Part of that was due to El Niño, a periodic weather pattern that warms the upper layers of the Pacific and drives temperatures up a bit. That started in 2023, but even so 2024 was warmer than expected, and stayed warm even after El Niño subsided.
The global temperature anomaly (the average temperature minus the average over 1951 – 1980); that forces the average from 1951 – 1980 to be 0. Note the every year since 1980 it’s been hotter than average, and getting hotter all the time. Credit: NASA/GISS
Single year records don’t necessarily tell you much; you need to look for trends over time. That graph above is the temperature anomaly measured since 1880. It’s a handy way to look for any temporal trends in the temperature; a negative deviation means the planet has cooled compared to average, and a positive one means it’s warmed.
You may note there hasn’t been a negative deviation since the late 1970’s. If you’re younger than about 45 years old you’ve never lived on Earth during a cooler than average year.
I said above that single years don’t generally tell you much, so look at the trend over the last decade: the ten hottest years of all time have been the past ten years. Overall, it’s obvious that Earth is getting hotter over time, and has been for over a century now.
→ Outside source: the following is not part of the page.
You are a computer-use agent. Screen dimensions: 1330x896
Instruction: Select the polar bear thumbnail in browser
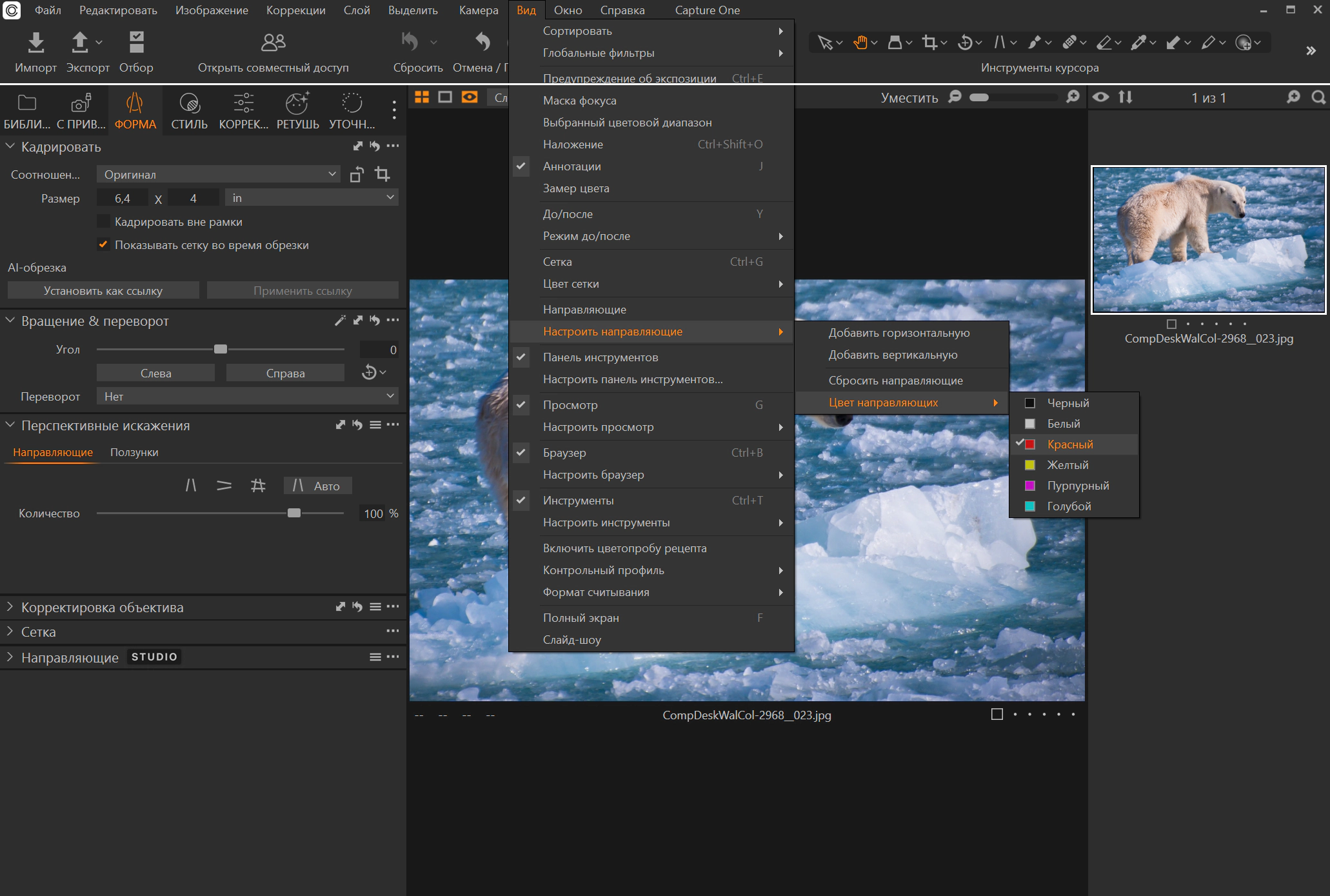click(1208, 240)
And while there are small fluctuations due to pollution, volcanoes, and the like, the main cause is us. Humans. In fact, we cause around 100% of global warming, and some scientists have estimated we actually cause more than 100%: if we weren’t actively heating things up the Earth should have cooled somewhat by now.
Instead, we’re still dumping 40 billion tons of carbon dioxide in to the air every year, dwarfing by far any other natural source. The extra heat means more water vapor in the air — which itself is a greenhouse gas — which means more torrential rains and flooding in some places, but it also shifts weather patterns dramatically which means other places get droughts.
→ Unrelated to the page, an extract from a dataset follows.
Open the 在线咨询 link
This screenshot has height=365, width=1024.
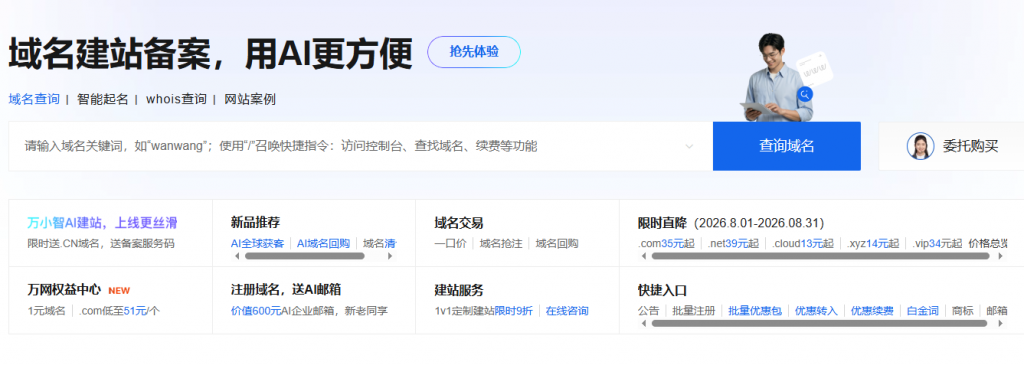coord(568,311)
As we have seen over the past few weeks (and in many winters in the past decade) the changing weather patterns over time means the jet stream also destabilizes, and all that frigid arctic air usually bottled up at high latitudes can come barreling down to mid-latitudes. Add to that the extra moisture in the air and you get snow and ice storms.
The world is telling us, screaming at us, that global warming is causing climate change, and we’re the reason why.
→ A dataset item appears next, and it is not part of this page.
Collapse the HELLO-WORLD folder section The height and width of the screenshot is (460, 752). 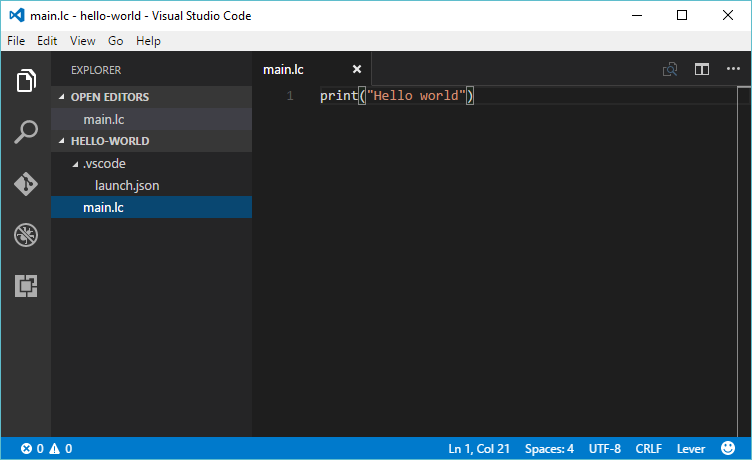(110, 141)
Despite all this, despite wildfires and once-a-century hurricanes happening every few years and droughts and floods, there are still those who deny it all. To our everlasting shame many of them are in power; as I write this Trump has nominated Chris Wright, an oil executive, to be Secretary of Energy. His single redeeming quality is that he acknowledges climate change is real, but don’t get too cozy with that; he denies climate change is a problem, saying reducing cold weather saves lives (which is trivially silly; even if true the increasing heat threatens hundreds of millions more people, not to mention all the weather disasters outlined above).
As so many have said so many times, elections have consequences. Climate change is still the number one mid- and long-term threat our species has ever faced. Yet it’s hardly mentioned by media as being a root cause of the wildfires in California (the winds were and still are exceptionally strong and extremely late in the season, both due to changing weather patterns), and the new Administration about to run this country actively works fighting any way to mitigate it.
The good news is that their power is limited. States and local municipalities are switching to greener energy sources, for example, with solar and wind making up 90% of all new energy production in 2024. From that same link, China is producing more energy in solar alone than the US does in total. That’s phenomenal.
We still have a long way to go, but don’t forget — especially when everything seems doom and gloom — that progress is being made, and we can keep it going. I strongly urge everyone to subscribe to climatologist Katharine Hayhoe’s newsletter which gives an excellent overview of news, including the good and the bad, and critically a section on what you yourself can do to help. Any one person probably can’t change the world, but it turns out there are a lot of persons out there. Together, we are mighty.